Files
loyal_companion/src/daemon_boyfriend/services/fact_extraction_service.py
2026-01-12 20:30:59 +01:00

357 lines
12 KiB
Python

"""Fact Extraction Service - autonomous extraction of facts from conversations."""
import json
import logging
import random
from datetime import datetime, timezone
from sqlalchemy import select
from sqlalchemy.ext.asyncio import AsyncSession
from daemon_boyfriend.config import settings
from daemon_boyfriend.models import User, UserFact
from .providers import Message
logger = logging.getLogger(__name__)
class FactExtractionService:
"""Autonomous extraction of facts from conversations."""
# Minimum message length to consider for extraction
MIN_MESSAGE_LENGTH = 20
# Maximum facts to extract per message
MAX_FACTS_PER_MESSAGE = 3
def __init__(self, session: AsyncSession, ai_service=None) -> None:
self._session = session
self._ai_service = ai_service
async def maybe_extract_facts(
self,
user: User,
message_content: str,
discord_message_id: int | None = None,
) -> list[UserFact]:
"""Maybe extract facts from a message based on rate limiting.
Args:
user: The user who sent the message
message_content: The message content
discord_message_id: Optional Discord message ID for reference
Returns:
List of newly extracted facts (may be empty)
"""
if not settings.fact_extraction_enabled:
return []
# Rate limit: only extract from a percentage of messages
if random.random() > settings.fact_extraction_rate:
return []
return await self.extract_facts(user, message_content, discord_message_id)
async def extract_facts(
self,
user: User,
message_content: str,
discord_message_id: int | None = None,
) -> list[UserFact]:
"""Extract facts from a message.
Args:
user: The user who sent the message
message_content: The message content
discord_message_id: Optional Discord message ID for reference
Returns:
List of newly extracted facts
"""
# Skip messages that are too short or likely not informative
if not self._is_extractable(message_content):
return []
if not self._ai_service:
logger.warning("No AI service available for fact extraction")
return []
try:
# Get existing facts to avoid duplicates
existing_facts = await self._get_user_facts(user)

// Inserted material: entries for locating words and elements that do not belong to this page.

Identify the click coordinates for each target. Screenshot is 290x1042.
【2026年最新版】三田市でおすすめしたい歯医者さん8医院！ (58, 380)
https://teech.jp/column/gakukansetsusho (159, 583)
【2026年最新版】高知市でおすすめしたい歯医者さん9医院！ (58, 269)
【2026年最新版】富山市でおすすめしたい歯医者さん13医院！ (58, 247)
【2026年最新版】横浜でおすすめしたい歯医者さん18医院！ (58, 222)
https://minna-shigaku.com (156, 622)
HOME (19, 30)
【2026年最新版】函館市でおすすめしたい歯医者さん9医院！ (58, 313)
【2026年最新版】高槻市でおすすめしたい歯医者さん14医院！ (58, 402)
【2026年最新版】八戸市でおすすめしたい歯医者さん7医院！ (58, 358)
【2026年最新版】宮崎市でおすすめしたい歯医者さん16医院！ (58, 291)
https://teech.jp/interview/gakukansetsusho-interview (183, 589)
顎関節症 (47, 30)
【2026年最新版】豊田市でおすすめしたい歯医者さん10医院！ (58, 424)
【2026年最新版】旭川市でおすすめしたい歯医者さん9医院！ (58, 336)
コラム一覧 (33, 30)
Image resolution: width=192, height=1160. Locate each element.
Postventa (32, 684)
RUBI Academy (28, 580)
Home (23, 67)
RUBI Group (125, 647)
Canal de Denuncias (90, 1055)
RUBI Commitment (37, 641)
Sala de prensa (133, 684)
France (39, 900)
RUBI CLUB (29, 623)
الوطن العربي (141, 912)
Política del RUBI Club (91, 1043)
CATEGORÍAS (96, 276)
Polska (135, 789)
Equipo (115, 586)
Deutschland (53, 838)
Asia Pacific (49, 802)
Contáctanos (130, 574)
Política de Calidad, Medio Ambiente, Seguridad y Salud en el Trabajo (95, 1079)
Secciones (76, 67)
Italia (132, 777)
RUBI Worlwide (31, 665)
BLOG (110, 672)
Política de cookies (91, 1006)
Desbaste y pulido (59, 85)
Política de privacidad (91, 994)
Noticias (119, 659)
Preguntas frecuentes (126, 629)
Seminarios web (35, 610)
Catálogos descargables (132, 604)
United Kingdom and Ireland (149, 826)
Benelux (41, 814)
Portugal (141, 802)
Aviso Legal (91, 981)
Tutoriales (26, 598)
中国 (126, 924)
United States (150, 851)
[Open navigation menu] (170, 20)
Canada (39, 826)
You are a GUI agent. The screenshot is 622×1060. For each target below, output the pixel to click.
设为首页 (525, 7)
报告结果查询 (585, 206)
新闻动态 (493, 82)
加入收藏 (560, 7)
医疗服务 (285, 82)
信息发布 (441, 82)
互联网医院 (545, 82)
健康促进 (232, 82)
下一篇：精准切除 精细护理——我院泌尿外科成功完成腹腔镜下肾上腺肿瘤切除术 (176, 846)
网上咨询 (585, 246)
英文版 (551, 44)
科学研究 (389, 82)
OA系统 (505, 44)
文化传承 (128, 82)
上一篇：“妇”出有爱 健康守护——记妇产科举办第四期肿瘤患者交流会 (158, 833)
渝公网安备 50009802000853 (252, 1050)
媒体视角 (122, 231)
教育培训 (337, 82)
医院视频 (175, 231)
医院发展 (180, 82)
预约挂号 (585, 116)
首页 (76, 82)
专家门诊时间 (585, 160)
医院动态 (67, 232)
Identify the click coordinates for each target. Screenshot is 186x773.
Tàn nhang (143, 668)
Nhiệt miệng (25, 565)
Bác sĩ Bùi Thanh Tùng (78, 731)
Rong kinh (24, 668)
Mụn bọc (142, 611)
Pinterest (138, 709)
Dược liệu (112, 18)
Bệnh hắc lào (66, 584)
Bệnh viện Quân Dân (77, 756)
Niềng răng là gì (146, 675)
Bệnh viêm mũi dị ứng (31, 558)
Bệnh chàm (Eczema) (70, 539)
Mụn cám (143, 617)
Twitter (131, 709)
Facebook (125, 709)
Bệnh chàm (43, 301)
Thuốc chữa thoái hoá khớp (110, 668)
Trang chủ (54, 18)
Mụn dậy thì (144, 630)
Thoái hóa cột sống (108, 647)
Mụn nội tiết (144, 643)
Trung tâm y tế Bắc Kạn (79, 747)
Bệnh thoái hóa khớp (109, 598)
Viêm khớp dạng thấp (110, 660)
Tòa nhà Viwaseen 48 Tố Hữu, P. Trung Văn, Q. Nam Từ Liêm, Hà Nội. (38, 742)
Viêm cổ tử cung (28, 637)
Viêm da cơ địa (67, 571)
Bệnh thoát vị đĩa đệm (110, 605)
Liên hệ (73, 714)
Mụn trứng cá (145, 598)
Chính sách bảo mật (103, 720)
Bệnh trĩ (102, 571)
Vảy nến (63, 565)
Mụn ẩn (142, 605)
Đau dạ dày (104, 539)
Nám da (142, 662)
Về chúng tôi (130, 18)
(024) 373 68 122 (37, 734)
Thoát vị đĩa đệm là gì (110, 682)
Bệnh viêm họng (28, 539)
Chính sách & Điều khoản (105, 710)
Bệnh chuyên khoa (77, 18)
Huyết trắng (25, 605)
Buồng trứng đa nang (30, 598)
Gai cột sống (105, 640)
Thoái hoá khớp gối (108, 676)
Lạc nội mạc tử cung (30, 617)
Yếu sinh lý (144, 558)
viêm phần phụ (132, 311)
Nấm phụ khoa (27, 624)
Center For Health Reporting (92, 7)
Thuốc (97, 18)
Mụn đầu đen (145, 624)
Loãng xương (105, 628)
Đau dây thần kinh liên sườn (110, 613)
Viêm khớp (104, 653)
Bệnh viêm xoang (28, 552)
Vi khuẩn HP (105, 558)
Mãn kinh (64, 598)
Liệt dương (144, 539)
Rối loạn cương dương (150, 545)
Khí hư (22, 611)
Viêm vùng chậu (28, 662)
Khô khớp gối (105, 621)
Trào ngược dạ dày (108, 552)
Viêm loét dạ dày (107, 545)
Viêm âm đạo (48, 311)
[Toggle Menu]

existing_summary = self._summarize_existing_facts(existing_facts)
# Build extraction prompt
extraction_prompt = self._build_extraction_prompt(existing_summary)
# Use AI to extract facts
response = await self._ai_service.chat(
messages=[Message(role="user", content=message_content)],
system_prompt=extraction_prompt,
)
# Parse extracted facts
facts_data = self._parse_extraction_response(response.content)
if not facts_data:
return []
# Deduplicate and save new facts
new_facts = await self._save_new_facts(
user=user,
facts_data=facts_data,
existing_facts=existing_facts,
discord_message_id=discord_message_id,
extraction_context=message_content[:200],
)
if new_facts:
logger.info(f"Extracted {len(new_facts)} facts for user {user.discord_id}")
return new_facts
except Exception as e:
logger.warning(f"Fact extraction failed: {e}")
return []
def _is_extractable(self, content: str) -> bool:
"""Check if a message is worth extracting facts from."""
# Too short
if len(content) < self.MIN_MESSAGE_LENGTH:
return False
# Just emoji or symbols
alpha_ratio = sum(c.isalpha() for c in content) / max(len(content), 1)
if alpha_ratio < 0.5:
return False
# Looks like a command
if content.startswith(("!", "/", "?", ".")):
return False
# Just a greeting or very short phrase
short_phrases = [
"hi",
"hello",
"hey",
"yo",
"sup",
"bye",
"goodbye",
"thanks",
"thank you",
"ok",
"okay",
"yes",
"no",
"yeah",
"nah",
"lol",
"lmao",
"haha",
"hehe",
"nice",
"cool",
"wow",
]
content_lower = content.lower().strip()
if content_lower in short_phrases:
return False
return True
def _build_extraction_prompt(self, existing_summary: str) -> str:
"""Build the extraction prompt for the AI."""
return f"""You are a fact extraction assistant. Extract factual information about the user from their message.
ALREADY KNOWN FACTS:
{existing_summary if existing_summary else "(None yet)"}
RULES:
1. Only extract CONCRETE facts, not opinions or transient states
2. Skip if the fact is already known (listed above)
3. Skip greetings, questions, or meta-conversation
4. Skip vague statements like "I like stuff" - be specific
5. Focus on: hobbies, work, family, preferences, locations, events, relationships
6. Keep fact content concise (under 100 characters)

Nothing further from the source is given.